▶ STATED TASK
Rewrite everything from the line containing "Image resolution: width=1456 pixels, height=819 pixels. Find" down through the end of the records, replacing "location" with "position" and leaving everything else unchanged.

▶ DATA SECTION
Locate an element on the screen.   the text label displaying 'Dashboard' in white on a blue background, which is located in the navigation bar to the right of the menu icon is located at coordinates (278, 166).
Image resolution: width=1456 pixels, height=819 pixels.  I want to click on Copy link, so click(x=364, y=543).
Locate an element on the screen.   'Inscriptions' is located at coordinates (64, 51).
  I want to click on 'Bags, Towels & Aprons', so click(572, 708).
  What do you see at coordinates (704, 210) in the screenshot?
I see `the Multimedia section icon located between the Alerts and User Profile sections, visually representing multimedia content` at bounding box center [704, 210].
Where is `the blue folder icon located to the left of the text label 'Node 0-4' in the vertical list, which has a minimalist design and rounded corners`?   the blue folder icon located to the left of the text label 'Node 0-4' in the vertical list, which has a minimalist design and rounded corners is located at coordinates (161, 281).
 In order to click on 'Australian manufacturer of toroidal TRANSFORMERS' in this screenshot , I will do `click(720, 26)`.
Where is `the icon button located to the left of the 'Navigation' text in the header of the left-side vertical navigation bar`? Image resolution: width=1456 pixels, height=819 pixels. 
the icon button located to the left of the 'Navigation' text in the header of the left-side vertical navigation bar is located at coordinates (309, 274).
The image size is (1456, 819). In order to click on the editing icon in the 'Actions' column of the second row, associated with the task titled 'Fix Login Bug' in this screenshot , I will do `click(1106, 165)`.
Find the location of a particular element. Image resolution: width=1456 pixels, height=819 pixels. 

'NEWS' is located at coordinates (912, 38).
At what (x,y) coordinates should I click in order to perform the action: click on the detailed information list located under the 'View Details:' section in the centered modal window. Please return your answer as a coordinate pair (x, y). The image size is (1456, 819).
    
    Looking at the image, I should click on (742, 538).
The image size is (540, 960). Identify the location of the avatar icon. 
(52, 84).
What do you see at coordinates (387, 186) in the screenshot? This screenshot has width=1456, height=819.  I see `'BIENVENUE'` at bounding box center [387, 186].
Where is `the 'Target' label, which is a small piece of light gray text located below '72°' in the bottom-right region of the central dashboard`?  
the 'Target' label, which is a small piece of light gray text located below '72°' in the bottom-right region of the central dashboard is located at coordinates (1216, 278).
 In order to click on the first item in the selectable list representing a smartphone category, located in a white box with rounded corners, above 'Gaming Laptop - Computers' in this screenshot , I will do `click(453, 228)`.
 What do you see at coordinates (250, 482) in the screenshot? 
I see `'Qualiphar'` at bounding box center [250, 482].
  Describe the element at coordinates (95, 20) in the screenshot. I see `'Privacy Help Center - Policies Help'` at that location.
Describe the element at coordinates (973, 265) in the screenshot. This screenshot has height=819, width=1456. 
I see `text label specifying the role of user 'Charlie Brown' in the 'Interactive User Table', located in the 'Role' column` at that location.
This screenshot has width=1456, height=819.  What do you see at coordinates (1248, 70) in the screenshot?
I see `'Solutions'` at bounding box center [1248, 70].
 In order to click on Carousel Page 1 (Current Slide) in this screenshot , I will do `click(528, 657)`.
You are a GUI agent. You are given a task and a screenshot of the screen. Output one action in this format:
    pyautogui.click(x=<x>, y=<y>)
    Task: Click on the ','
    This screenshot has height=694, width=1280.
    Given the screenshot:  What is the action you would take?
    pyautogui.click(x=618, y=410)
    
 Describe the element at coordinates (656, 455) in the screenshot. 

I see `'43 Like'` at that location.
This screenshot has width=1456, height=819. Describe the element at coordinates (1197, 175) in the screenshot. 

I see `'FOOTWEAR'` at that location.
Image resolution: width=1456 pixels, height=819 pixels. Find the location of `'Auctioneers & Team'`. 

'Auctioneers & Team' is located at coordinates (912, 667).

▶ THE OUTPUT
Image resolution: width=1456 pixels, height=819 pixels. Find the position of `'Auctioneers & Team'`. 

'Auctioneers & Team' is located at coordinates (912, 667).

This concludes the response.